Sierra Club’s Long-Time Executive Director and Soon To Be Chairman Marketing Natural Gas At Clean Energy Summit 2.0
It is becoming apparent that the establishment Environmental community has made its bed with the natural gas industry. In the above video, you will see and hear Carl Pope, the long time Executive Director of the Sierra Club and its future Chairman, extolling the virtues of natural gas. He talks about how abundant it is in America, how it produces 50% of the carbon dioxide compared to burning coal in a power plant to create electricity and how it is a viable substitute vehicle fuel in heavy trucks and automobiles. (Note: It is debatable to assert the ratio of CO2 released by gas versus coal as a fixed number since there are several other factors that must be considered including the efficiency of the generator, the distance that the fuel must be transported, and whether or not the gas is imported in the form of LNG. )
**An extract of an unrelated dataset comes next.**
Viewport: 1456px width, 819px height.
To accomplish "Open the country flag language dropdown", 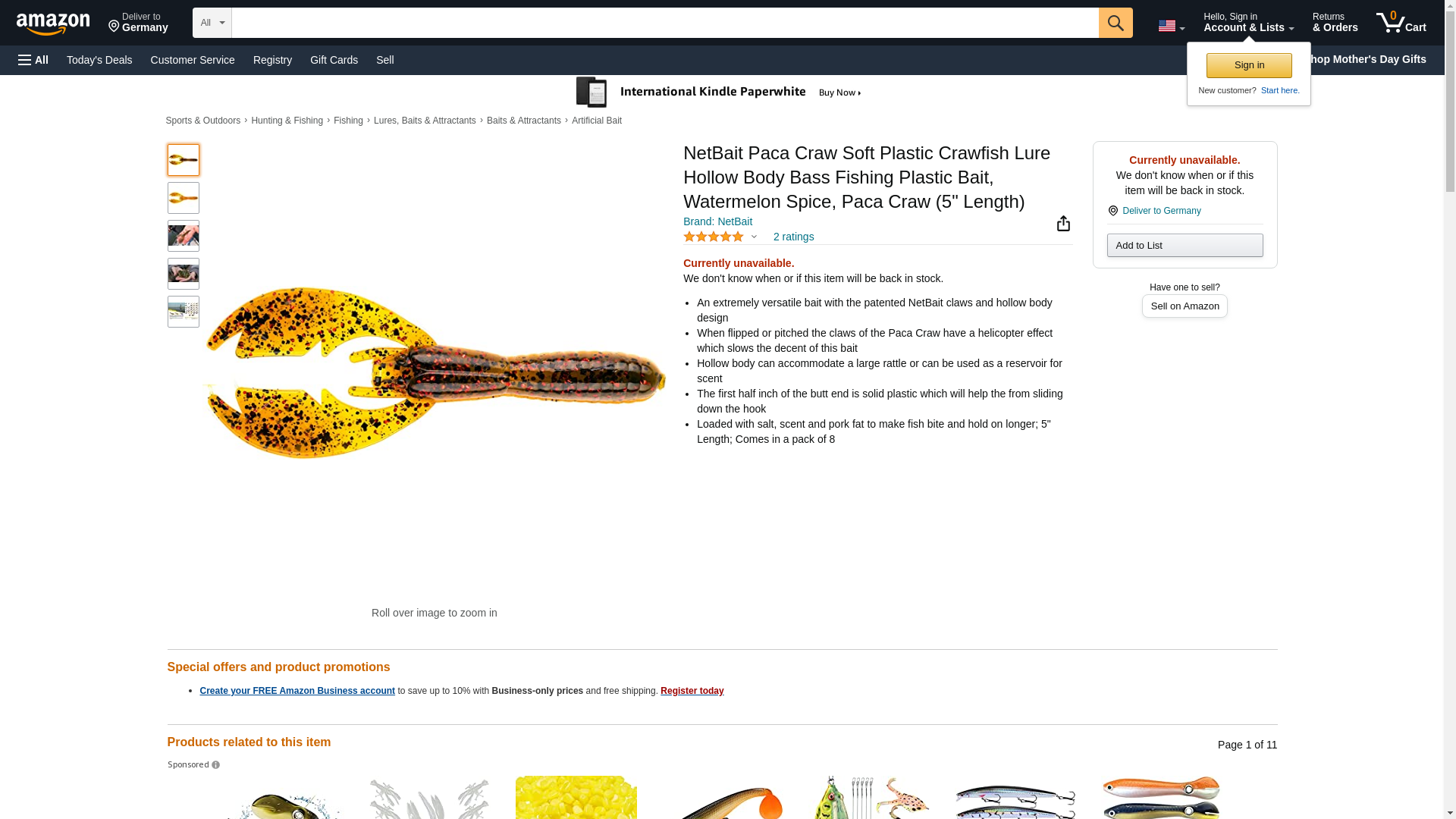I will (1171, 26).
Pope’s talking points are virtually identical to the ones issued by the American Clean Skies Foundation (ACSF), which receives essentially all of its income from the natural gas industry. Though there are people that want to draw a bright line between natural gas and oil in the collective mind of the public, the physical reality is that gas and oil often come out of the same hole in the ground, they are extracted and processed by the same companies, and they are, in fact, both similar compounds with somewhat different lengths in their hydrocarbon chains. There are even places in the world where natural gas is “upgraded” to become oil for transportation purposes in a process called “gas to liquids”.
When people label themselves as “Environmentalists” and spend their professional lives telling others that their behavior in trying to live comfortable lives is somehow wrong, it is a bit strange to see them touting the benefits of a fuel that is very similar to the one they criticize. After all, would IBM get praised if their manufacturing process for transformers had put only 50% as much PCB into the Hudson?